含多裂隙煤体裂纹细观演化规律与相互作用机制

Microcrack evolution law and interaction mechanism of coal with multiple cracks

煤体中裂隙具有随机分布的特点,其位置分布及载荷作用下相互作用影响着煤体的稳定性.因此,为阐明煤体内多裂隙扩展演化规律及相互作用机制,文中开展了含随机三裂隙煤样的单轴压缩试验,借助数字图像相关法(Digital Image Correlation,DIC)监测试样变形过程,并采用数值模拟基于细观角度验证了裂纹的孕育、扩展及贯通的演化过程.另外,基于经典Kachanov法和应力场分析法推导并验证了单轴受压状态下有限板三裂隙尖端的应力强度因子表达式.研究结果表明:裂纹间相互作用对尖端应力强度因子影响可分划为增大、减小、无影响3种形式,根据推导所得有限板多裂隙尖端的应力强度因子表达式,可计算裂隙随机分布裂隙尖端应力水平,并且,可结合应变能密度因子准则准确预测裂隙尖端起裂位置;裂隙位置分布对初始应变场形成局部高应变区具有明显的导向作用,具体表现为:试样受载初期率先在各裂隙尖端产生损伤并逐步演化为局部高应变区,经扩展后形成高应变集中带,继而作为宏观裂纹相应的扩展路径;试样破坏形式为拉剪复合破坏,新生裂纹在加载初期以剪切形式出现,并在裂隙尖端形成翼型裂纹,随载荷继续施加,张拉裂纹数量快速增长,最终导致试样失稳.
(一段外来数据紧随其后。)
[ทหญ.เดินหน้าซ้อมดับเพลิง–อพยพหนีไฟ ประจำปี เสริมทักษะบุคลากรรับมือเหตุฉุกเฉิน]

The fractures in the coal body are characterized by random distribution,and their position distribution and interaction under load could affect the stability of the coal body. In this study,uniaxial compression experiments with random three-fracture coal samples were performed to elucidate the evolution law and interaction mechanism of multi-fracture propagation in coal. Beyond that,the digital image correlation method(DIC) was used to monitor the deformation process of the test sample,and the evolution process of crack gestation,propagation and penetration was verified by numerical simulation from meso-angle. Based on the classical Kachanov method and stress field analysis,the stress intensity factor expression of the three fracture tips of finite plates under uniaxial compression state was derived and verified. According to the results,the crack-to-crack interaction influences the tip stress intensity factor in three forms: “increase,decrease and no effect”. According to the derived stress intensity factor expression of the multi-fracture tip of the finite plate,the fracture tip stress level is calculated. Moreover,the fracture tip fracture position can be accurately predicted in combination with the strain energy density factor criterion;The fracture position distribution has an obvious guiding effect on the formation of a local high strain zone in the initial strain field,which is specifically manifested as follows: the specimen is first damaged at the tip of each fracture in the early stage of loading and gradually evolves into a local high strain zone. After expansion,a high strain concentration zone is formed and then serves as the corresponding expansion path of macroscopic cracks. The form of specimen failure is shear and tension failure. Apart from that,the new crack appears in the form of shear in the early stage of loading,and an airfoil crack is formed at the tip of the fracture. In addition,the number of tensile cracks grows rapidly with the continuous application of load,which eventually induces the instability of the sample.